▶ Reading text
*****
Minard’s chart using Matplotlib in Python

Amit Amola
8 min readMay 15, 2023

--

By Charles Minard (1781–1870) — see upload log, Public Domain, https://commons.wikimedia.org/w/index.php?curid=297925
Original Minard’s Chart

Note- In case you are here just to get to the code, here you go — Minard Chart GitHub.

Minard’s chart of Napoleon’s Russian campaign is a historic data visualization created by Charles Joseph Minard, a French civil engineer in the 19th century. It depicts the disastrous campaign of Napoleon Bonaparte in 1812, showcasing the size of his army as it advanced into Russia and suffered massive losses during the retreat.

The significance of Minard’s chart lies in its pioneering approach to data visualization. It effectively combines geography, time, and statistical elements to tell a compelling story and communicate complex information with remarkable clarity. It is regarded as one of the most influential examples of data visualization in history.

Inspired by Minard’s chart, many artists and data visualization enthusiasts have attempted to recreate it or draw inspiration from its design principles. These recreations often pay homage to the original chart while incorporating modern aesthetics and techniques to enhance the visual representation. Michael Friendly in his website has collected various renditions of such attempts on Minard’s chart that we can see some of them below:

Minard’s chart created in different way (source)

As part of my Data Visualization module in my masters at Trinity College Dublin, we were required to replicate Minard’s chart in any manner that effectively conveys all the information contained in the original chart. I chose to utilize Matplotlib, a Python library that I am well acquainted with, to accomplish this task. The purpose of this article is to showcase the versatility and extensive customization options offered by Matplotlib in Python, highlighting how it enables seamless modifications and unrestricted creativity.
*****
▶ Supplied material
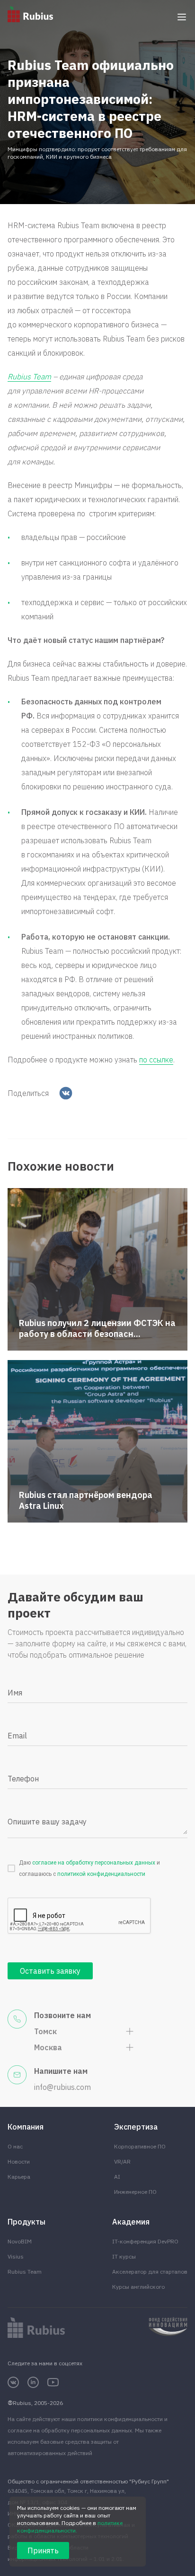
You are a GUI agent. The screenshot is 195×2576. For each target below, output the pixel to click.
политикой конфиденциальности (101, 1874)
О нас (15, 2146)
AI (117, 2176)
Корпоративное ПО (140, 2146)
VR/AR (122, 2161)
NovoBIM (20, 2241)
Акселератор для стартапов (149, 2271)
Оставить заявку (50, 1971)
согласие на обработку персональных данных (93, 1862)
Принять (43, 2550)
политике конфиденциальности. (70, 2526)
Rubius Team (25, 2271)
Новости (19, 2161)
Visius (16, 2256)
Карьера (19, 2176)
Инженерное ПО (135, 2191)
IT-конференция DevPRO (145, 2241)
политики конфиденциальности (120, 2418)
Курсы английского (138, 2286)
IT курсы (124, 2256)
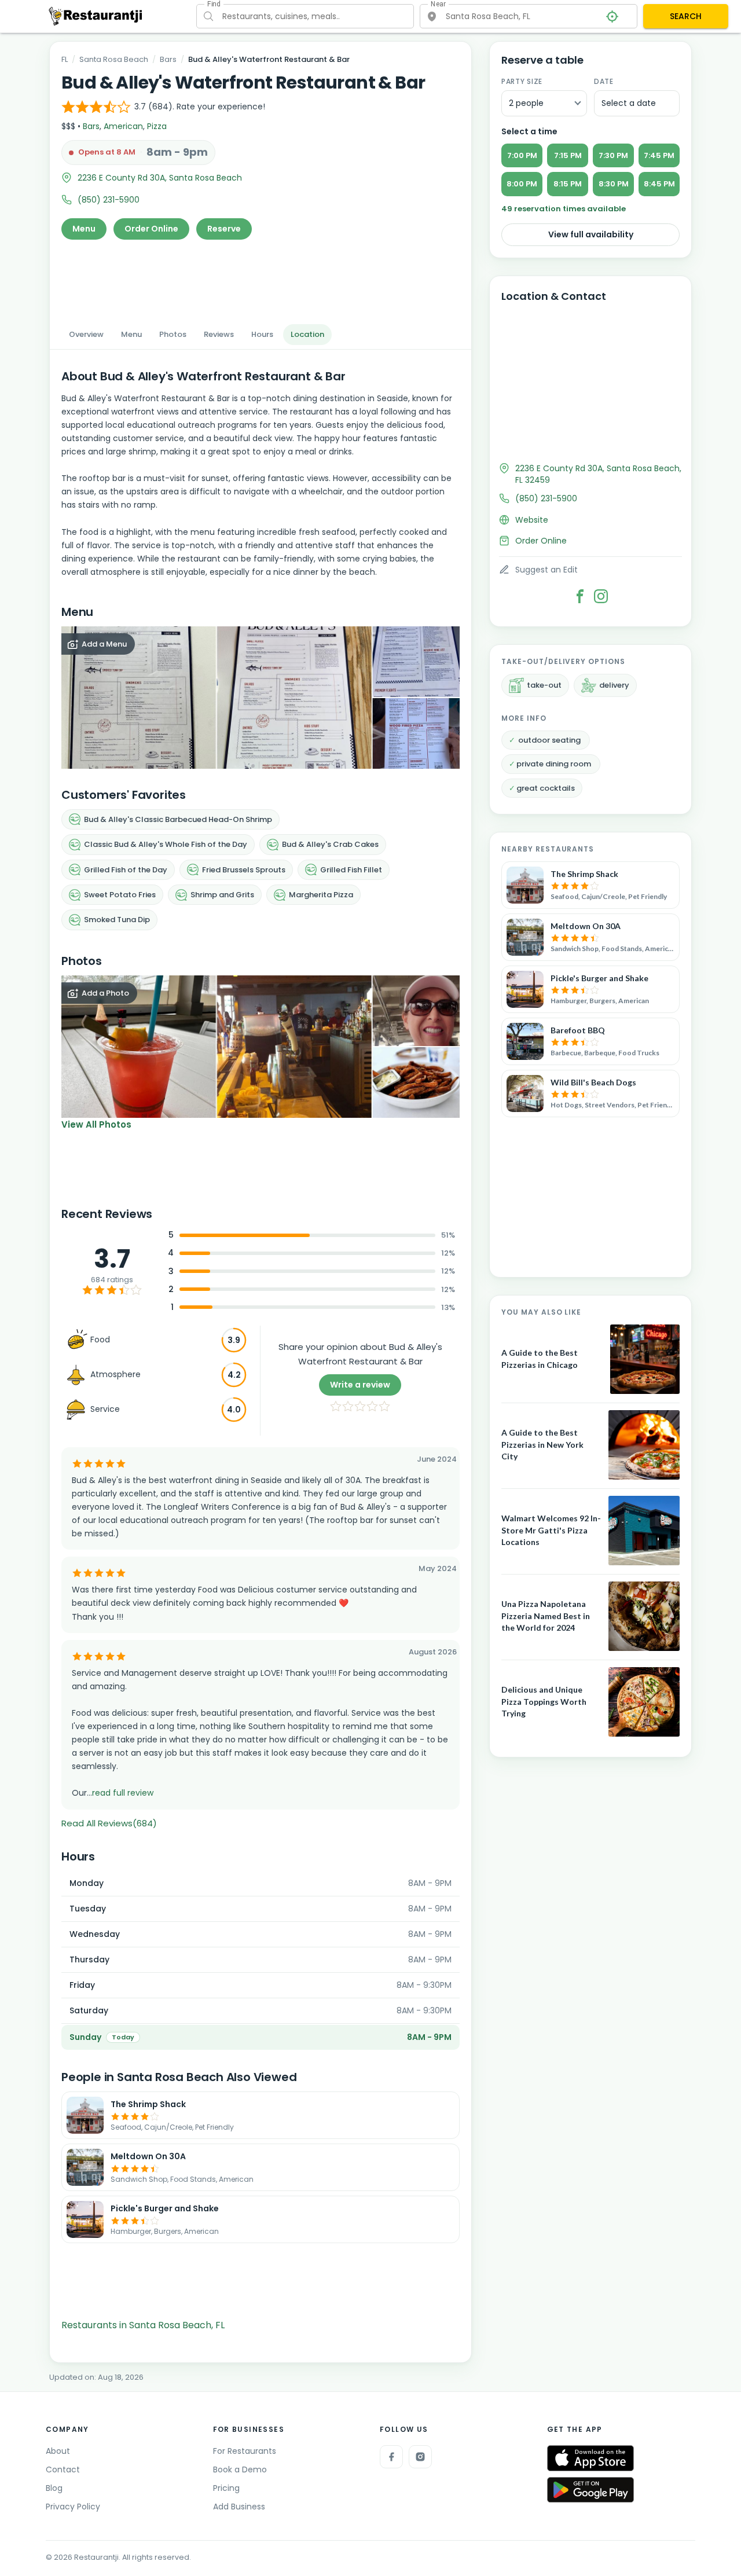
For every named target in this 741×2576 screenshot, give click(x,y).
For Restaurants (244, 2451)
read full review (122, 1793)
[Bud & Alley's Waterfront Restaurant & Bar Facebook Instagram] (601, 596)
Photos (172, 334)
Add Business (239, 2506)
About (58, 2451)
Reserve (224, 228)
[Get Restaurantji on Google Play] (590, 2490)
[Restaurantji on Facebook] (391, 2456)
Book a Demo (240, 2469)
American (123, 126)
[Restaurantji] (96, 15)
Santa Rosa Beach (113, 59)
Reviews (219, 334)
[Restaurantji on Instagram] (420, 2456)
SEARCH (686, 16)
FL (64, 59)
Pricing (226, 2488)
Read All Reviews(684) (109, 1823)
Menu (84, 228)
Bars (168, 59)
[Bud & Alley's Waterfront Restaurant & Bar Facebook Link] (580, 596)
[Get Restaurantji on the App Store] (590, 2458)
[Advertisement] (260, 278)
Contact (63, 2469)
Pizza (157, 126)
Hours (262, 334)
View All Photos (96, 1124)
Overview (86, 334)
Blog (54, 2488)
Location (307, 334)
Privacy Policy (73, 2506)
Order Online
*****
▶ Required work
In the article on Minard's chart, who made the collection of other versions of the chart? Answer from the article on Minard's chart alone, not from the listing.

▶ Task answer
Michael Friendly collected them on his website.